Take my British friend Charlie. Like so many around the
world, he still seethes about events most Americans probably think of as old
news - if they think about them at all.
"I cringe when I see America cry to denounce terrorism
when just 10 years ago the Americans were welcoming (the Irish Republican
Army's) Jerry Adams and Martin McGuiness into their country like homecoming
heroes," Charlie wrote me. "I have mourned the death of three male
colleagues who died at the hands of the IRA during the early 80s. Why the hell
should I want to support the U.S. on terrorism .... Why didn't the U.S. support
the UK on her fight to beat terrorism?"
Many worldwide feel as Charlie does.
At a recent international film festival in Venice, it was
reported that the longest applause was for British filmmaker Ken Loach's
segment about an exiled Chilean who writes a letter to the families of the
Sept. 11 victims. In Chile on Sept. 11, 1973, he tells them, a U.S.-supported
coup d'etat ushered in the era of torture and death by the Augusto Pinochet
regime.
As an American of Palestinian descent, I know the USA's
unequivocal support of Israel over the Occupied Palestinians isn't winning her
friends in the Arab and Islamic worlds. I thought of relatives and friends in
the West Bank as I listened to President Bush's patronizing rhetoric about
Saddam Hussein's violation of U.N. resolutions: "Not once, not twice, but
16 times!" he angrily stated. Well, the Israelis have violated no less
than 65 U.N. resolutions, and the US has vetoed many more on behalf of Israel.
Further, UNICEF reports that more than half a million Iraqi
children under the age of five have died of malnutrition since UN sanctions
were put in place in 1991. I wonder how many Americans know that.

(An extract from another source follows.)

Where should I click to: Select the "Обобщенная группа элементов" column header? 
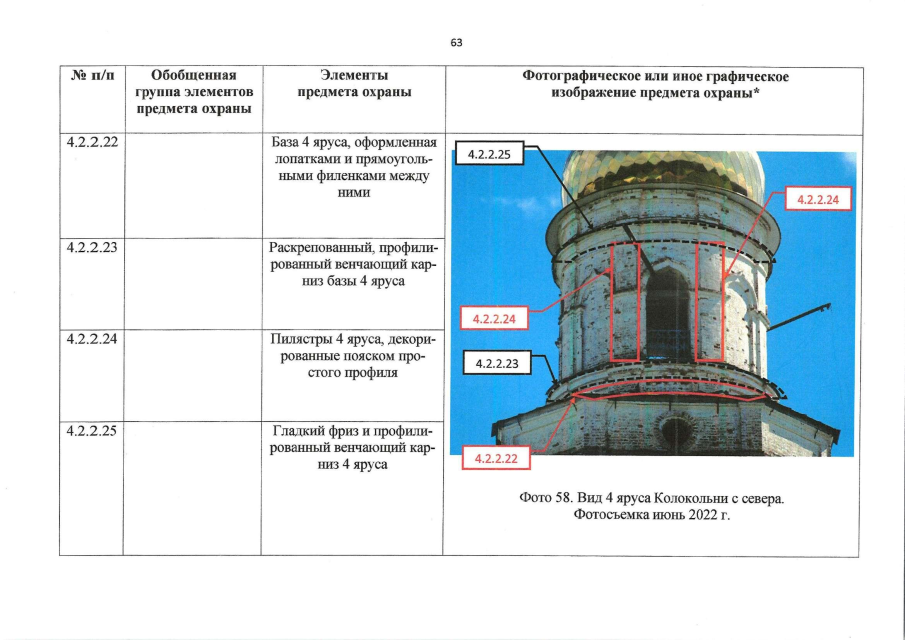click(x=191, y=92)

Elsewhere in the Arab World, there is a belief that the
non-elected brutal regimes remain out of support by the US. While democracy and
development flourish throughout the Third World, the Arab World is stuck in a
time warp, largely due to the policies of US-supported Arab regimes. Opposition
figures and intellectuals are often jailed to prevent any viable opposition
from forming.
How many remember the School of the Americas,
affectionately re-named the School of the Assassins? The facility was located
at Fort Benning, Georgia and intended to professionalize Latin American
military officers. However, many of the officers went on to become dictators,
death squad leaders, and perpetrators of the worst atrocities in the region.
Manuel Noriega and Roberto D'Aubuisson were among its “distinguished”
graduates.
U.S. trade with South Africa boomed during the 1960s
despite Apartheid, and though the US State Department reports of Indonesia’s
poor human rights record, military aid has been resumed – aid suspended after
the orgy of killing by US-trained troops that followed Timor's independence
vote.
According to Human Rights Watch we failed to disclose
documents detailing atrocities in Haiti. We also hindered investigations in
Rwanda by refusing to expose those providing arms to the killers during the
recent genocide.
We withdrew our support for the International Criminal
Court – a court designed to bring war criminals to justice – much to the dismay
of our Allies. We pulled out of the Kyoto Protocol – a global warming treaty –
even though our Allies supported that, too. Yet, we are quick to expect support
in our War on Terror.
Americans are generous and loving - when we know what is
going on. We abhor human rights violations and evil leaders. We usually root
for the underdog. Morality tends to be our compass. But any victory in our
"war on terror" must involve a victory in the war on
anti-Americanism. Our foreign policy must reflect those American values.
On the one year-anniversary of 9/11, banners at so many
public events read "we will not forget." Americans must keep in mind
that others, while sympathetic to us, are not forgetting their own horrors,
either.
Sherri Muzher is a
Palestinian-American lawyer, writer and activist based in Detroit, Michigan.